## Document extract
· · · · · · ·

- Born: 11 June 1920 Siuraq, Northwest Territories (present day Nunavut), Canada
- Died: 14 December 2023 (aged 103) Ottawa, Ontario, Canada
- Known for: Animal bone and carcass collection efforts during World War II
- Children: 14

= Qapik Attagutsiak =

Canadian Inuk bone collector during WWII (1920–2023)

Qapik Attagutsiak (11 June 1920 – 14 December 2023) was a Canadian Inuk World War II contributor and the last known surviving Inuit contributor of the War, particularly the drive to collect animal bones and carcasses for the Allied munitions effort.

==Early life==
Attagutsiak was born on 11 June 1920 at Siuraq, near Chesterfield Inlet (Igluligaarjuk) and Coral Harbour, in the Keewatin Region of the Northwest Territories, now the Kivalliq Region of Nunavut, Canada. Her father, Quliktalik, was a hunter, and her mother, Pakak, was a seamstress. She began to learn midwifery from her mother when she was 10 years old, becoming a midwife when she was 18, and subsequently working as a seamstress. She married a man named Attagutsiak, who became one of the first members of the Canadian Rangers in 1947. Qapik had 14 children with her husband Attagutsiak, the first of whom was born in 1939, and she adopted two more after her husband's death in 1984.

· · · · · · ·

## Instructions
1: In the Qapik Attagutsiak biography, rewrite the stretch from "Canadian Inuk bone" through "Allied munitions effort.", swapping "Inuk" for "Inuit".
2: According to the Qapik Attagutsiak biography, in what year did her husband die?
3: Using the Qapik Attagutsiak biography, mark each statement yes or no and quote the deciding words.
(a) She became a midwife at age 18.
(b) Her father, Quliktalik, was a seamstress.
(c) Her husband joined the Canadian Rangers in 1939.

· · · · · · ·

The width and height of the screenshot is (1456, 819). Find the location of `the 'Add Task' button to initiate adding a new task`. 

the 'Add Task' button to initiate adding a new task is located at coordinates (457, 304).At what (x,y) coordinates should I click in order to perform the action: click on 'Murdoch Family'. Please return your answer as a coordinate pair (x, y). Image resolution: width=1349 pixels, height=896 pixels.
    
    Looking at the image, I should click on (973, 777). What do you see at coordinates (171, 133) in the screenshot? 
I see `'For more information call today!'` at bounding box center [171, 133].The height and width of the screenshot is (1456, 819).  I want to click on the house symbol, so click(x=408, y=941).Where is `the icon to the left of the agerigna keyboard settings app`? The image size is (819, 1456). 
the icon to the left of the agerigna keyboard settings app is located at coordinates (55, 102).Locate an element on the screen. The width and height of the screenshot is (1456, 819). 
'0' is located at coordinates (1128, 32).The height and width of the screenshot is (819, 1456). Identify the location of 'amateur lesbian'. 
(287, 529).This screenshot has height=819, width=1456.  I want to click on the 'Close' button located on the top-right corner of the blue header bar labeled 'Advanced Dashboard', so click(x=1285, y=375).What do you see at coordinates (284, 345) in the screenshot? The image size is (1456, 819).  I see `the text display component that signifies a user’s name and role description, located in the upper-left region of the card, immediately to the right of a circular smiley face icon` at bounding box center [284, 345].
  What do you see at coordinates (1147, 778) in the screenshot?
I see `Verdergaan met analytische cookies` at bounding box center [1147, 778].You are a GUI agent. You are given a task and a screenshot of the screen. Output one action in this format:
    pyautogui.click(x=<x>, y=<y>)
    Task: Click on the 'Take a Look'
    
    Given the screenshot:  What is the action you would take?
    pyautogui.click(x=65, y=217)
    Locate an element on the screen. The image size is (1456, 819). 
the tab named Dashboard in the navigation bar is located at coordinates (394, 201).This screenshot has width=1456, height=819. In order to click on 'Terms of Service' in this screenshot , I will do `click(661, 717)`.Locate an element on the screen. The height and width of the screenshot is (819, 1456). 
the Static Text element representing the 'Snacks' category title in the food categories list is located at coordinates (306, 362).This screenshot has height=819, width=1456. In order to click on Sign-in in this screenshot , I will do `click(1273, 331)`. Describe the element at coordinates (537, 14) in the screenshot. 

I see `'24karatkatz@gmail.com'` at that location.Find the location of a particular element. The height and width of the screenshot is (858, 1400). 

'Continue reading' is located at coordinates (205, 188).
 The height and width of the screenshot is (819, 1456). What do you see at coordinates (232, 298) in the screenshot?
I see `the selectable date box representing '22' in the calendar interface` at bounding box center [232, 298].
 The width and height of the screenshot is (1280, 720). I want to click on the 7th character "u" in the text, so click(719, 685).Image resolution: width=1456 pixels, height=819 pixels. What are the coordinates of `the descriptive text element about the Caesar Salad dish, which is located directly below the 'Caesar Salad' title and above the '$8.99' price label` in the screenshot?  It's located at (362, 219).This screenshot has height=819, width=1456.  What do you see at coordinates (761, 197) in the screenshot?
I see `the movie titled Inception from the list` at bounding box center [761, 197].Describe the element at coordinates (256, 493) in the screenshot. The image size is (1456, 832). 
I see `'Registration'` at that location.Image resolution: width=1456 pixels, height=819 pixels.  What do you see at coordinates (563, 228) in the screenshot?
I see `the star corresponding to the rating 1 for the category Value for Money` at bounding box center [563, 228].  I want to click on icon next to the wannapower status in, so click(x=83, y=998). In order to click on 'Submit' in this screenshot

· · · · · · ·

## Solutions to each task
1:
Canadian Inuit bone collector during WWII (1920–2023)

Qapik Attagutsiak (11 June 1920 – 14 December 2023) was a Canadian Inuit World War II contributor and the last known surviving Inuit contributor of the War, particularly the drive to collect animal bones and carcasses for the Allied munitions effort.

2: 1984

3:
(a) Yes: "becoming a midwife when she was 18"
(b) No: "Her father, Quliktalik, was a hunter"
(c) No: "one of the first members of the Canadian Rangers in 1947"